Problems to solve »
1. Pull out the part of the forum thread that opens with the words containing "I think we have" and closes with "a new number?", copying it word for word.
2. Continue the forum thread from where it stops.

Selected extract »

((

But MRIs do use radiation.
Yeah, yeah, but I knew what they meant, and so do you.
I think we have a thread winner!
Mother Superiors are inferior in power to any priest. I’ve spent a lot of time in meetings watching nuns who have run everything in a parish for decades defer subserviently to the petty whims of the appointed parish priests.
The Church is patriarchal AND anti-democratic.
That is fascinating. Has there ever been an attempt to offer people with old ID numbers with that history the opportunity for a new number?
Also, thank you for inserting your national perspective into topics like this. The internet is so US-centric (the SDMB not as much) that things like this are very eye-opening to a lot of people (or at least me, which I appreciate).
Gaily decorated with small children and dogs stuck to it by their zippers and dog collars.
Yes, if I were to get a new ID (I still use the one I had since before the end of Apartheid), it would differ by one key digit. The race coding used to be the second-last digit of a 13-digit number, with a code from 1-7. Then it became 8 for everyone after 1994.
No problem. Glad it’s appreciated.
Yes, you are correct. I did the math and commented above. From the top of the tower (186’), the 50lbs ball lands more than a second before the 20lbs.
“Buffering is a bad thing, in watching videos online.” This is a misconception promoted by some advertising. The advertising shows people trying to watch online video and the video pauses while the download tries to catch up, which they refer to as “buffering”. This specifically isn’t wrong. What’s wrong is creating the impression that, when things are going right, the hardware isn’t buffering. It spends much of the time buffering, when it’s working as intended. The problem is that, sometimes, if the transmission speed isn’t high enough, the system sometimes buffers while pausing the video. In other words, buffering is fine, the problem is when the system is ONLY buffering and not displaying.

))

Material provided »
((

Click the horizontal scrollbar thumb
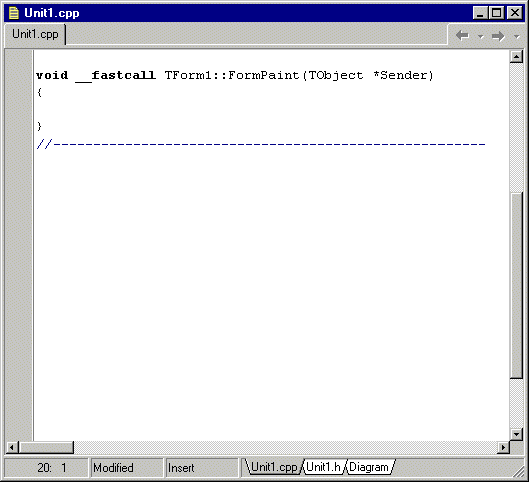pyautogui.click(x=46, y=448)
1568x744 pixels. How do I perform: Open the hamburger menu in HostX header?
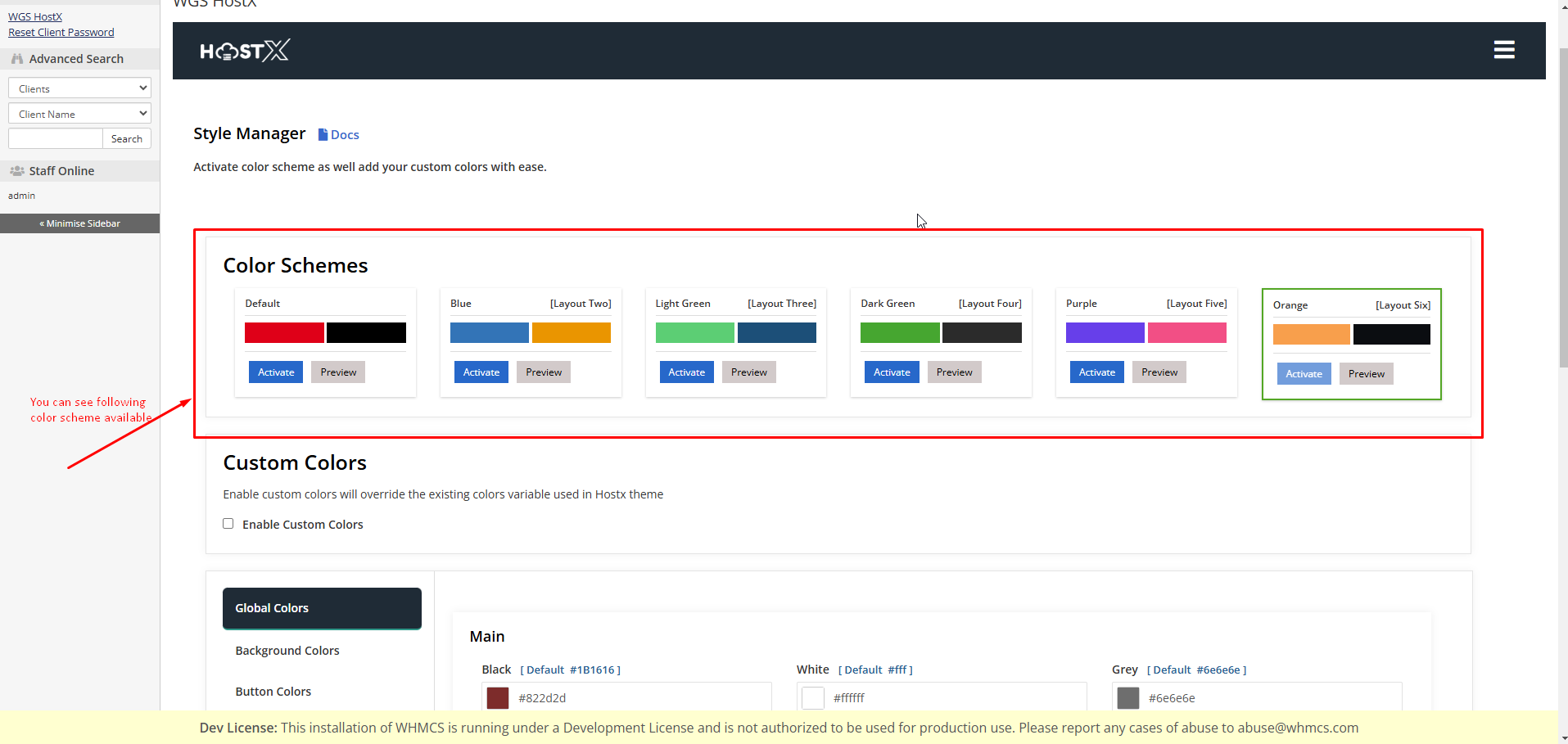(1503, 50)
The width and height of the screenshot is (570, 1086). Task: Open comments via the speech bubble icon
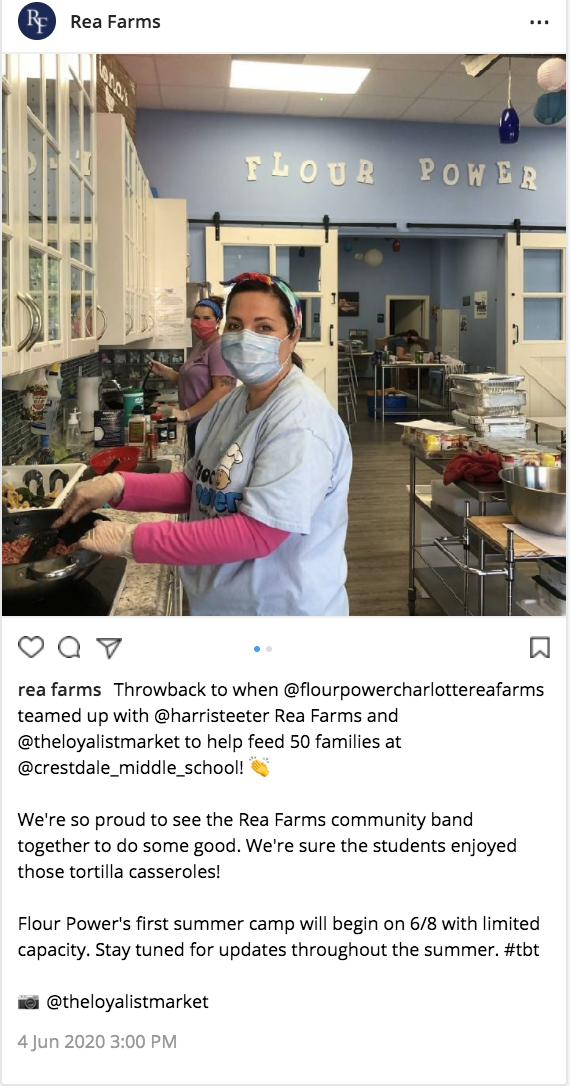[69, 647]
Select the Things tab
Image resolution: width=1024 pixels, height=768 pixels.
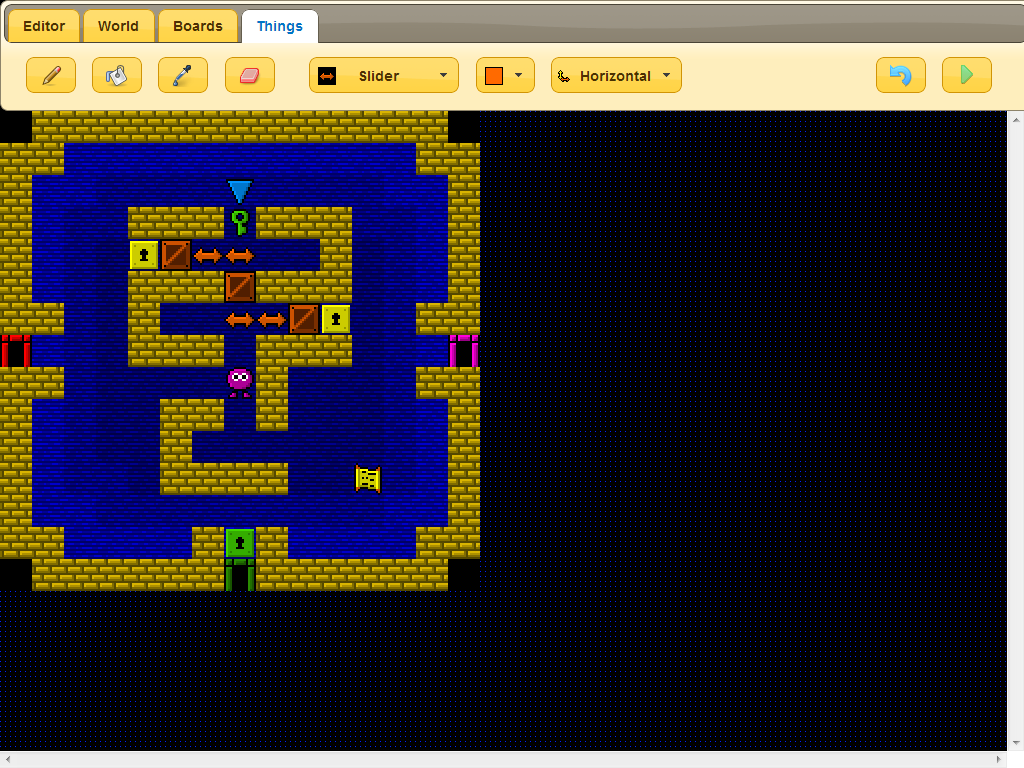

))

Written responses »
1.
I think we have a thread winner!
Mother Superiors are inferior in power to any priest. I’ve spent a lot of time in meetings watching nuns who have run everything in a parish for decades defer subserviently to the petty whims of the appointed parish priests.
The Church is patriarchal AND anti-democratic.
That is fascinating. Has there ever been an attempt to offer people with old ID numbers with that history the opportunity for a new number?

2.
“Buffering” means downloading more video and filling the “buffer”, an area of memory holding a smallish amount of video still to be displayed. It’s needed because the momentary progress of downloading will never exactly match the momentary need of displaying.
I live a few miles East of Cleveland (Ohio, not Tennessee or elsewhere) and, fooling around on Google Earth, I discovered that the Western most point on South America was a bit East of me. One cannot get to South America by going due South from Charleston, WV, Atlanta, GA, Disneyworld (although one may from parts of Orlando, FL), or any places West of those.
That made me think of this other computer related one:
“It’s good to have lots of free memory.” No, not at all. It’s best for the computer to use all of the memory available. Any that isn’t needed by running programs should be used for caches, buffers, and similar. That is an oversimplification, and managing memory is a hard problem, but the idea that “free memory”=“good memory” is wrong.
Of course, programs using more memory than necessary is bad, but that’s not what I’m talking about.
That would be true in an ideal programming world. One that doesn’t have memory leaks.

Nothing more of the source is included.